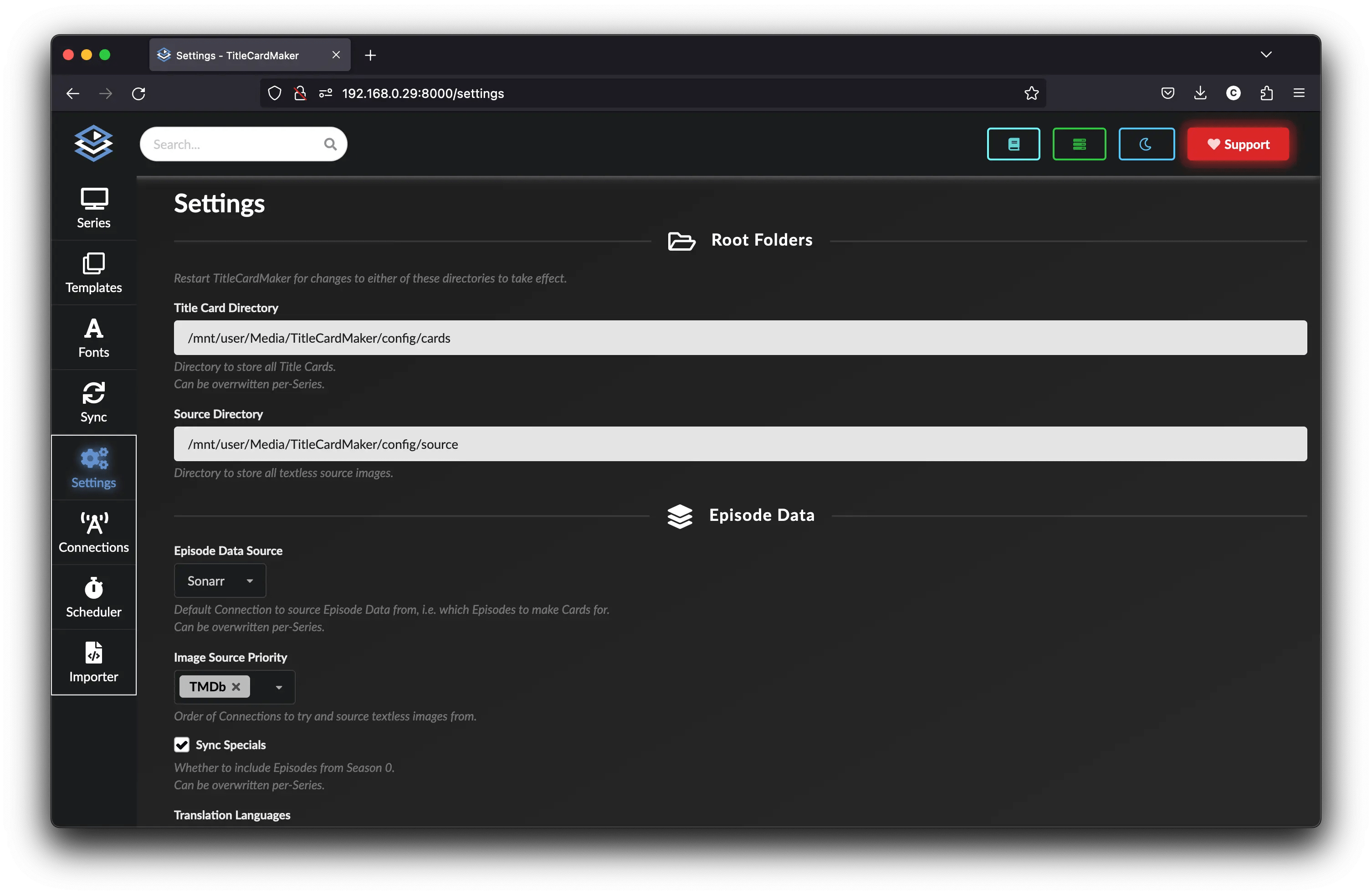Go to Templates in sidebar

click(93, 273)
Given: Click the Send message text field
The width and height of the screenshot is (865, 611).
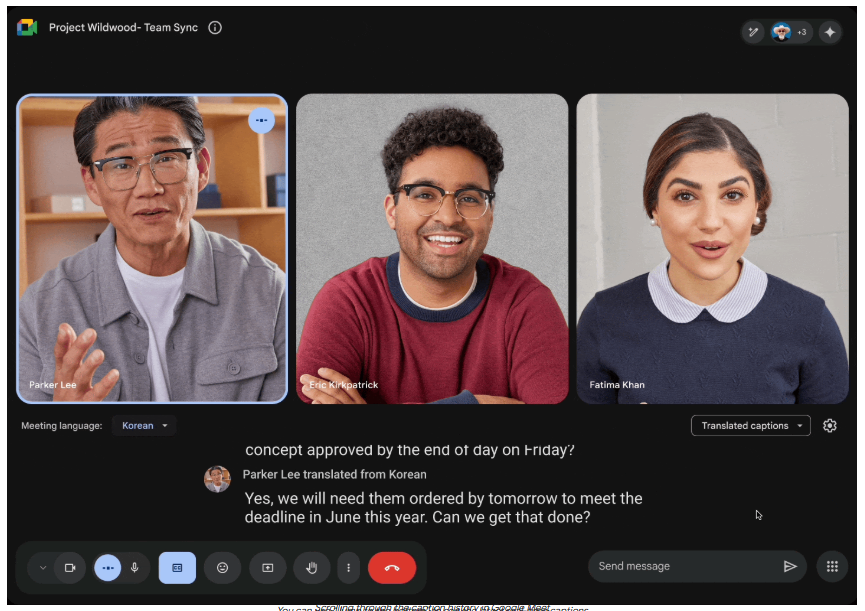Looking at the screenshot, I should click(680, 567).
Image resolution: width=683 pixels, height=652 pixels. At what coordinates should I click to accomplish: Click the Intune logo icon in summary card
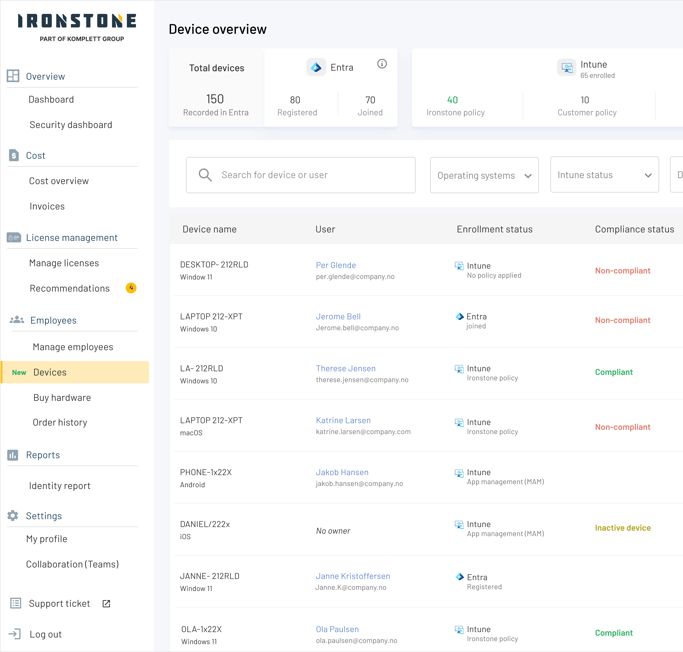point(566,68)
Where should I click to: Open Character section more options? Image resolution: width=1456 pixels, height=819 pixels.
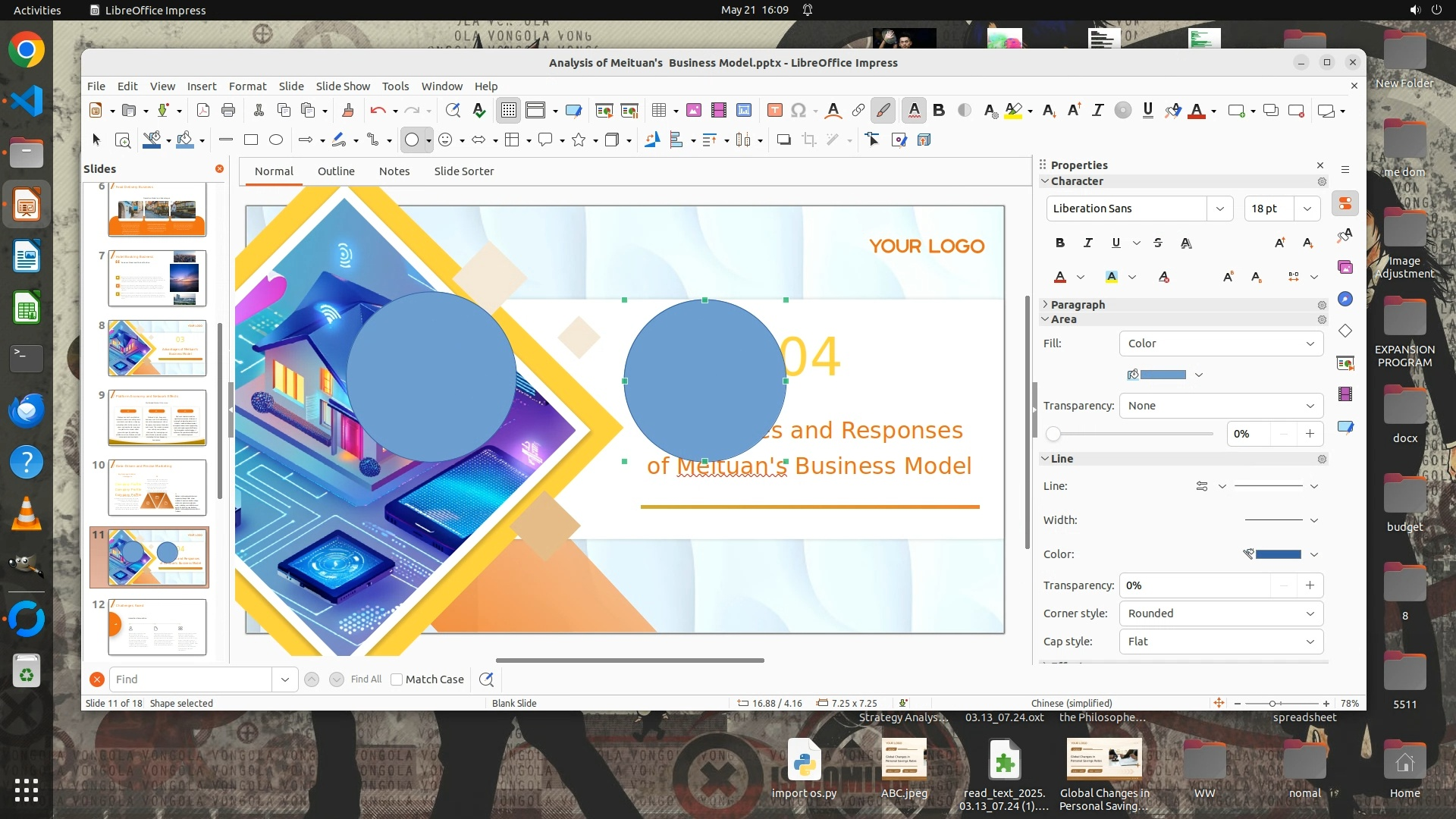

...

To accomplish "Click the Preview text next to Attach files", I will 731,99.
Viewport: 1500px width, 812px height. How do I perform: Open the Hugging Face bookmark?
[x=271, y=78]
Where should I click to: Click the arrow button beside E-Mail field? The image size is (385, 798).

...

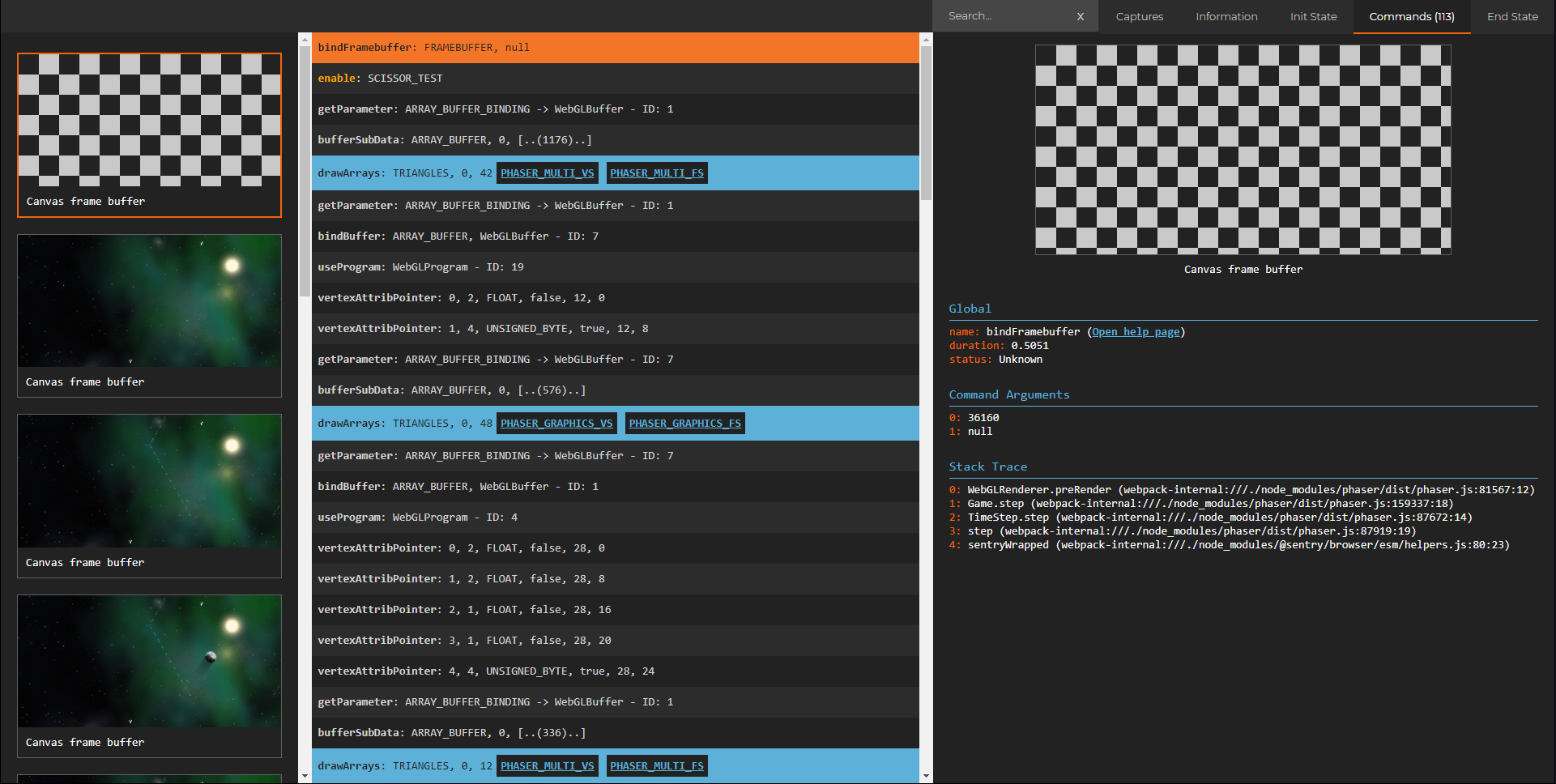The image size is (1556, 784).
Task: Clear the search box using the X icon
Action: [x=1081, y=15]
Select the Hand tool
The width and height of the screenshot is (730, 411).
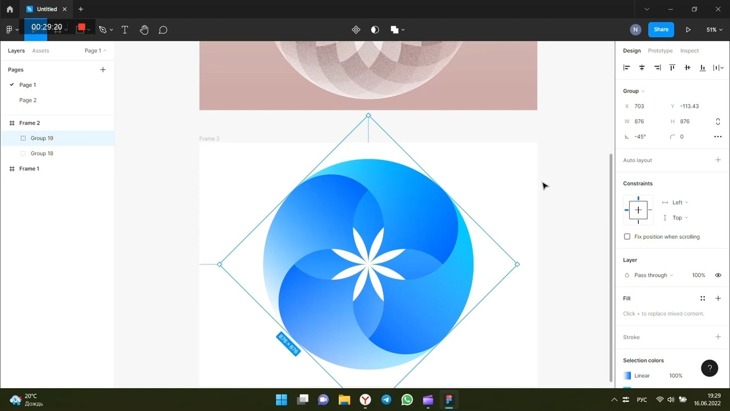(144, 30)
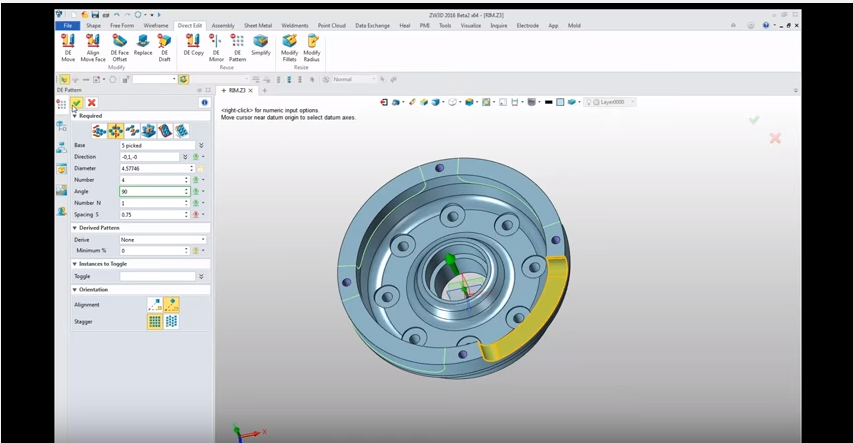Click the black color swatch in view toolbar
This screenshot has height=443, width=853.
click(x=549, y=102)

→ **Goal**: Can you print the listing above word for word, from the line containing "Go to Templates in sidebar" down to the line containing "Where should I click to: Open", both of those lines included, and leave the pictures out?

→ **Response**:
Go to Templates in sidebar

click(93, 273)
Given: Click the Send message text field
The width and height of the screenshot is (865, 611).
Looking at the screenshot, I should click(680, 567).
Image resolution: width=683 pixels, height=652 pixels. At what coordinates should I click to accomplish: Click the Intune logo icon in summary card
point(566,68)
Where should I click to: Open Character section more options? Image resolution: width=1456 pixels, height=819 pixels.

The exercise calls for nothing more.